- 元の文章:
+---+
主体同士のむき出しの対峙性を解除するように、
お互いのあいだに絵を置いて、対話の場をあつらえる。
そのことで、相互の主体の主体的関与性を守ることができる。

そこから、ともに絵をめぐることばを自由に重ね合わせながら、
固定された観念群(ことば)の自明性をほどくように動かしていくことはできる。

なにより、そこに生成することばを相互に発見的に見出していく、
いわばセッションの位相の可能性が生まれる。

(ありふれた日常においても、意識されないまま、この種の経験は頻発していると思う)

       *

── 中井久夫『統合失調症の有為転変』

絵画は「否定」が表現できないという事実がある。
これに対して言葉は嘘がつけるということがある。
また言葉には正解と間違いとがある。
絵には模写の正確さを云々する場合は別だが、
メッセージとしての絵には「この絵は間違っている」ということがない。
嘘がつけない。鶏の脚が四本あっても、それに意味があるかもしれないではないか。
一見わからない画も模写するとわかってくることがある。おおざっぱな模写でいい。
必ず「あ、ここにこんなものがあった」と気づくものである。
最後に、言葉は挨拶を初め常套句がいっぱいある。
無内容なことだけで四〇分の会話を終えることができる。
+---+
- 提供データ:

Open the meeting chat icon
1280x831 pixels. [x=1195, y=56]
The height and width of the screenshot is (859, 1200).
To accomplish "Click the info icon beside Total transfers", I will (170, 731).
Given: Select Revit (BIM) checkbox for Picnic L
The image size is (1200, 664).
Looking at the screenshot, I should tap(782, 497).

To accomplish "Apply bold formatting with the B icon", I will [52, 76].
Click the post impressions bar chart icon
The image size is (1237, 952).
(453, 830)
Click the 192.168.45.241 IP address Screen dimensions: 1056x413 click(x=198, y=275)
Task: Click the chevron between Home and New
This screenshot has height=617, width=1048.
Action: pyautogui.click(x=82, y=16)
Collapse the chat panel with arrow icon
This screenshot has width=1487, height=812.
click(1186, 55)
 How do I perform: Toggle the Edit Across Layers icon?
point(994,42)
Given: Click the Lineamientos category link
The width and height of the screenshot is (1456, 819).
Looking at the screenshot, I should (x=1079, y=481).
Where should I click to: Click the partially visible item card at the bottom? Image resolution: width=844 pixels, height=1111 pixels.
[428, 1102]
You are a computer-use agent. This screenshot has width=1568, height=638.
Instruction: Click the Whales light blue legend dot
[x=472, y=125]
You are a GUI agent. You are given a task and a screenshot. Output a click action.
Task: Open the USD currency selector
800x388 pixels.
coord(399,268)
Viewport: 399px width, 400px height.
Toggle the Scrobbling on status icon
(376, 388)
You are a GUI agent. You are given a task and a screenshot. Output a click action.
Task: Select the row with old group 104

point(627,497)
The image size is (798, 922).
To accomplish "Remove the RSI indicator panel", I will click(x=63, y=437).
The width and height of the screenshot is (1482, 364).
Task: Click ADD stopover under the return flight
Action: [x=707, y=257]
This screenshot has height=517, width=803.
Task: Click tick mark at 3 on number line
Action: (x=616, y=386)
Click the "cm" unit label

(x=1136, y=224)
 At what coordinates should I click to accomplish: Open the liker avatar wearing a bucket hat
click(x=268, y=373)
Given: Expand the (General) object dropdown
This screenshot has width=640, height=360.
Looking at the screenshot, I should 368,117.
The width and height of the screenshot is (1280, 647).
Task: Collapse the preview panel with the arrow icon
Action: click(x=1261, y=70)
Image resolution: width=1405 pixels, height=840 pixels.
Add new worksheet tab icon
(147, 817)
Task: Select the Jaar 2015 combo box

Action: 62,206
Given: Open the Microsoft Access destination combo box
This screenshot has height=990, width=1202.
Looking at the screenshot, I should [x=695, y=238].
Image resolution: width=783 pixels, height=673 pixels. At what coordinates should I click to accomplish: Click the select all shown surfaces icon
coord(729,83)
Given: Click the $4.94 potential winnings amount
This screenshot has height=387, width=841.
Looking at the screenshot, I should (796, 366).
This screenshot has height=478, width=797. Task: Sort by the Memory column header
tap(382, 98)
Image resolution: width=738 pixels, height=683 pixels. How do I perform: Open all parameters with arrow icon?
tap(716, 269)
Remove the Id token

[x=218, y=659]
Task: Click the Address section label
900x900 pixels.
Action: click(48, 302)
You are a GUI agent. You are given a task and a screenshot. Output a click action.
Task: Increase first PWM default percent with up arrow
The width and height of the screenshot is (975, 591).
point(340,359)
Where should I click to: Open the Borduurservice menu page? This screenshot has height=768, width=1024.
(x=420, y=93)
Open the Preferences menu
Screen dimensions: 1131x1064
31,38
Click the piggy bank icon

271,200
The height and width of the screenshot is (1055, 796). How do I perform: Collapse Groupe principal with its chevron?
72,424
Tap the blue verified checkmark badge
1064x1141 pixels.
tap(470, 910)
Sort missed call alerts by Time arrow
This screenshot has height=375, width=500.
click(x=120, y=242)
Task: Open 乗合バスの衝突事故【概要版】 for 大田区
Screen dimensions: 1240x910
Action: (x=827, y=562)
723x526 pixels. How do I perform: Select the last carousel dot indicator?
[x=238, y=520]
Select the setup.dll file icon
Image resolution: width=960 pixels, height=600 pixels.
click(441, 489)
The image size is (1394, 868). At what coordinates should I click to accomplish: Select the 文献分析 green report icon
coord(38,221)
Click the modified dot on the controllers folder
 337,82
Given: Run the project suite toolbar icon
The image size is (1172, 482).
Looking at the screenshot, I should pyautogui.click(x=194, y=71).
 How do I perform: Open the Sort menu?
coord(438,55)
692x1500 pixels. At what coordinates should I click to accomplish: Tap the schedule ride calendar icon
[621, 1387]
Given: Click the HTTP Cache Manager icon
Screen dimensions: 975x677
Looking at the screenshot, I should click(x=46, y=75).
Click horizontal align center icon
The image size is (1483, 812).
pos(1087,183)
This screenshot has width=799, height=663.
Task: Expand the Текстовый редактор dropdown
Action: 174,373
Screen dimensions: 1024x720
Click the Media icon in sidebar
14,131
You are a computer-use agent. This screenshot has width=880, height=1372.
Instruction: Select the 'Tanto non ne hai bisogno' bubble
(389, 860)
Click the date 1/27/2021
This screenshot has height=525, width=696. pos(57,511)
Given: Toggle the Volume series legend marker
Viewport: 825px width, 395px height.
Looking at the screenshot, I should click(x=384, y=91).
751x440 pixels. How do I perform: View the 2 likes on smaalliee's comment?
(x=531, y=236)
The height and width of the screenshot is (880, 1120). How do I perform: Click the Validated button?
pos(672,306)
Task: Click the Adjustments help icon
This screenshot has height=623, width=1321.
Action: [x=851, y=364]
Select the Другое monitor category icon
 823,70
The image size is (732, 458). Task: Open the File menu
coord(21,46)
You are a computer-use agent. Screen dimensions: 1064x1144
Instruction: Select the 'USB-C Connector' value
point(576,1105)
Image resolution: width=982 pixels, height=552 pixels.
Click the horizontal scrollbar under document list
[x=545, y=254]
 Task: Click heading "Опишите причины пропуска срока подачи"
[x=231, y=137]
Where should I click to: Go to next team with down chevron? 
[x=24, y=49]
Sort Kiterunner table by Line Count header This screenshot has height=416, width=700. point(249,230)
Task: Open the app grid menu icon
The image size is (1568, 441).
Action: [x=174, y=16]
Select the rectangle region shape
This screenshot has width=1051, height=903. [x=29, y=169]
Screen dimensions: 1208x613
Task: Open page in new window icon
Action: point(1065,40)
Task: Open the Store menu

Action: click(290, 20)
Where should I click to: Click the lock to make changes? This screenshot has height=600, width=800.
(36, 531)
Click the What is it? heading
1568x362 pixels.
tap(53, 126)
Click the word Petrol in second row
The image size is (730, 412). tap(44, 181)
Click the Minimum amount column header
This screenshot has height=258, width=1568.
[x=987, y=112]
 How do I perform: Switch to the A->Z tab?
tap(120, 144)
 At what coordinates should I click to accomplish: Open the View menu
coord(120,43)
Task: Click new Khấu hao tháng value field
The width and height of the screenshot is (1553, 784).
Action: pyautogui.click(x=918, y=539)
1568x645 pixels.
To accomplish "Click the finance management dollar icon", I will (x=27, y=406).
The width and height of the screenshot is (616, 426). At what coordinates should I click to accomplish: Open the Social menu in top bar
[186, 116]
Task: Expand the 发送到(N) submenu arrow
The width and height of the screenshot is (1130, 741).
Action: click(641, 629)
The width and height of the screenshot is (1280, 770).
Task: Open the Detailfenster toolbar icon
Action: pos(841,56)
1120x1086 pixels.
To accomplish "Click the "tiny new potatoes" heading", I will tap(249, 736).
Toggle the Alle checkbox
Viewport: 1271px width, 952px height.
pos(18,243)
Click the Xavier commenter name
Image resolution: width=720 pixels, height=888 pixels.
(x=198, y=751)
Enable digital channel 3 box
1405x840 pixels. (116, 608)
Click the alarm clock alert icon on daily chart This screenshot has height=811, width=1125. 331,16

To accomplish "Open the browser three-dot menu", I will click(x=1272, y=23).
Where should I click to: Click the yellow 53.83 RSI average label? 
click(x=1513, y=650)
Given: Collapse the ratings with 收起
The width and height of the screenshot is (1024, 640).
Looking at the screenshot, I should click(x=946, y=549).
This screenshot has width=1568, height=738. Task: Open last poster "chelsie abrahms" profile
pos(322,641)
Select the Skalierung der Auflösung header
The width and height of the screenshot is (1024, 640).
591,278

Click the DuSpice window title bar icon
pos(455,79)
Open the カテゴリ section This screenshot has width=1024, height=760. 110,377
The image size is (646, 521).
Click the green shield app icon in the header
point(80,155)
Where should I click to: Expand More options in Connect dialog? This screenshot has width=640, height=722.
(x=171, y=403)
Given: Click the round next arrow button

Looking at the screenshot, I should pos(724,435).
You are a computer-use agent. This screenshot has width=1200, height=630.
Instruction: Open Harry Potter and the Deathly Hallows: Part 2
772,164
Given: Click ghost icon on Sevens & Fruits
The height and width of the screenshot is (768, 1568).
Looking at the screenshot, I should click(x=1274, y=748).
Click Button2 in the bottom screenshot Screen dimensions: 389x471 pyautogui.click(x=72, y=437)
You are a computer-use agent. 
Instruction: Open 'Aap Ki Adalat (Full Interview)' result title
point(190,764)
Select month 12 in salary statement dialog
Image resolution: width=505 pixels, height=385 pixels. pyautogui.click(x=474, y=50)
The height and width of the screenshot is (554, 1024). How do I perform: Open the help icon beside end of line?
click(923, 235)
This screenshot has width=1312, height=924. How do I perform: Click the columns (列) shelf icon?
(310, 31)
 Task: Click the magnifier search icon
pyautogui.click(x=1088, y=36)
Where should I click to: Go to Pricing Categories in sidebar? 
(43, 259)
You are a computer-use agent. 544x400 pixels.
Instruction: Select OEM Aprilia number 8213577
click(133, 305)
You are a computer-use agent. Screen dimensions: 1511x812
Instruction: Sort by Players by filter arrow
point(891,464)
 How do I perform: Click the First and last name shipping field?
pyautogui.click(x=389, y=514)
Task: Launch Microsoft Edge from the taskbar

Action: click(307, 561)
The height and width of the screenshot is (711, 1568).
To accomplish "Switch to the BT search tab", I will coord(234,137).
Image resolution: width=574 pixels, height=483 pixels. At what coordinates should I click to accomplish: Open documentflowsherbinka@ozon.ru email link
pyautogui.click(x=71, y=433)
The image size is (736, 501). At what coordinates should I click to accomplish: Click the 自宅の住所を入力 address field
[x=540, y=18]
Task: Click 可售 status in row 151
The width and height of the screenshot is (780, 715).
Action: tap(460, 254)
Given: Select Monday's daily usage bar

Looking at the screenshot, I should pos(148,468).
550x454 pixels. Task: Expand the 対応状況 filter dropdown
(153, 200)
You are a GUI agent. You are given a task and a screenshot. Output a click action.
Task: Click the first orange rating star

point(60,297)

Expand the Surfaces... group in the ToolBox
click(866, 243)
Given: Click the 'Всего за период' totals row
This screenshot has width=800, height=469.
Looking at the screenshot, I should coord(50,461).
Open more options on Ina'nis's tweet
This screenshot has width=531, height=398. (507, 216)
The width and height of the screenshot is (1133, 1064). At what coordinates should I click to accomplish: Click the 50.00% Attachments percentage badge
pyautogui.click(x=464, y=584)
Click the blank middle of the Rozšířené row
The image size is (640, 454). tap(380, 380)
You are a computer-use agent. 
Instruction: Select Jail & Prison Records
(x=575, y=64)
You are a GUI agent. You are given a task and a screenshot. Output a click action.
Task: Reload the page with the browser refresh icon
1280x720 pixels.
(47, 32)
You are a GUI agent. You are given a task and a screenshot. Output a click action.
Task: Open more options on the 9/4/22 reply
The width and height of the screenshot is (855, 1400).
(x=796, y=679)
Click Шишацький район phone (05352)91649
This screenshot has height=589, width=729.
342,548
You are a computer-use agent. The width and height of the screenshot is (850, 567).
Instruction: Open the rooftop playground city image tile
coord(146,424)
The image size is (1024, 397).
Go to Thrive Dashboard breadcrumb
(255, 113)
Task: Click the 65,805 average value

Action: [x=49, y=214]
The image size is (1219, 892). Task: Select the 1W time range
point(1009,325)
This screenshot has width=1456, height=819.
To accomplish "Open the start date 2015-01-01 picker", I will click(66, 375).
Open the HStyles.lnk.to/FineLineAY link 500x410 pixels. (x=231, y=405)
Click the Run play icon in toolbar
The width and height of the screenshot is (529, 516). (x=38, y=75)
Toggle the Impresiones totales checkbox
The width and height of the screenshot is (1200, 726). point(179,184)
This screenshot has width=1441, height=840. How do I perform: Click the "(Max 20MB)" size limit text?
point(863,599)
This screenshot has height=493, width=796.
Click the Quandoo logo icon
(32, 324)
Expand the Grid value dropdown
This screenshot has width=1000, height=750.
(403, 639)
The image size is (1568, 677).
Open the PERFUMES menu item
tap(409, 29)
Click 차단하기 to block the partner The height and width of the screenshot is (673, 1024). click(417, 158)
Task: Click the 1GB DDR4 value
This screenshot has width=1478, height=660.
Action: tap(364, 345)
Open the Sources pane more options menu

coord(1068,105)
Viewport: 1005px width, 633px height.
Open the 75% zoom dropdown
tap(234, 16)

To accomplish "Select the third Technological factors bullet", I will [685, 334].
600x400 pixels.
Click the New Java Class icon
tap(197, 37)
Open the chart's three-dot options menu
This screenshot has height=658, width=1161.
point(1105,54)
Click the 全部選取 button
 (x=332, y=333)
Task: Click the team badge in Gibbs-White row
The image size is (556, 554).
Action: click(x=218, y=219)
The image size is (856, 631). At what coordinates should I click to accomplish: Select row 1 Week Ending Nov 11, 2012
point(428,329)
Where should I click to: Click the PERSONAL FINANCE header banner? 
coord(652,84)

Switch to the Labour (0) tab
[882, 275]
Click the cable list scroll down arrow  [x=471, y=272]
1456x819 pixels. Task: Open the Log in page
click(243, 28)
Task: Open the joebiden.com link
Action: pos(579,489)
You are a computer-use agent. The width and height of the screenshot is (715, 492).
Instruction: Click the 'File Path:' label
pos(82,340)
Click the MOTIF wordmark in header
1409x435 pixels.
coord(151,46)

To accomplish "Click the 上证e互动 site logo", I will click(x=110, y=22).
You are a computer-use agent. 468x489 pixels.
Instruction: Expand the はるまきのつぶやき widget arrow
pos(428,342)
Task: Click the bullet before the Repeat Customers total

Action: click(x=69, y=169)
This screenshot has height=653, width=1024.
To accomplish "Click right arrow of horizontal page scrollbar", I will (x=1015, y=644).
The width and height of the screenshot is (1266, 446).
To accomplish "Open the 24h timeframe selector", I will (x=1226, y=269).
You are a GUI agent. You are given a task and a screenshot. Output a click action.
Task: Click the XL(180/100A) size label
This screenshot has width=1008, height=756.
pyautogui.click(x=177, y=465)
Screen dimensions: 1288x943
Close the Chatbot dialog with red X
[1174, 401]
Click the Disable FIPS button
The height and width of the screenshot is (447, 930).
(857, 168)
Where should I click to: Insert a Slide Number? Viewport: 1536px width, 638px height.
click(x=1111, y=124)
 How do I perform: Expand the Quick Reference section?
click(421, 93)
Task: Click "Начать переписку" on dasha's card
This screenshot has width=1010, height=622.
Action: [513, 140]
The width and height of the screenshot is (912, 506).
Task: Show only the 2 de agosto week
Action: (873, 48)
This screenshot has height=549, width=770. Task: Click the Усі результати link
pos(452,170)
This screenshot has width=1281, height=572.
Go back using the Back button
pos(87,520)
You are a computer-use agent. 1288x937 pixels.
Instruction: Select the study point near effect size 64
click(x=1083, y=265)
+---+
- 作業内容:
a - 絵と対話をめぐる文章に引かれた中井久夫の一節では、絵画は何を表現できないとされていますか?
b - 絵と対話をめぐる文章から、「そのことで、相互の主体の主体的関与性を守ることができる。」で始まり「(ありふれた日常においても、意識されないまま、この種の経験は頻発していると思う)」まで続く部分を、一字一句変えずに書き出してください。
c - 絵と対話をめぐる文章を、最後の一文のあとから書き進めてください。

- 解答:
a - 絵画は「否定」が表現できないとされています。

b -
そのことで、相互の主体の主体的関与性を守ることができる。

そこから、ともに絵をめぐることばを自由に重ね合わせながら、
固定された観念群(ことば)の自明性をほどくように動かしていくことはできる。

なにより、そこに生成することばを相互に発見的に見出していく、
いわばセッションの位相の可能性が生まれる。

(ありふれた日常においても、意識されないまま、この種の経験は頻発していると思う)

c -
しかし、私の言葉で恐縮であるが、以前よく引用していただいたことがある句がある。
「丹念に描き込まれた画とたどたどしく引かれた一本の線とは哲学的に対等である」である。(143)

言語は事態の単純化と少数の因子による因果関係の表現に適しているが、
これも両面の作用がある。ここに非言語的アプローチの出る幕がある。
描画にせよ粘土制作にせよ、幻覚妄想が隠見する世界に対抗して、
幻覚や妄想であるかないかの線引きが存在しない場所を提供する。
それによって面接の場がすでに異常体験から一時的にせよ自由な場が実現する。
これは良循環の始まりとなりうる。
また、回復過程を跡づける上では、ことば以上に絵は、
さらに一般に非言語的アプローチといわれるものは、言語よりも確実な里程標である。
また、それぞれの回復やその停滞、逆もどりについて告げることもできる。
その上、線を引くこと、色を決めることはそのたびごとに小さな決断の連鎖である。
決断ほど心的エネルギーを要するものはない
しかし、現実世界における決断よりもはるかに軽く自由で後腐れがない
決断に関するリハビリ性があるといおうか。(198)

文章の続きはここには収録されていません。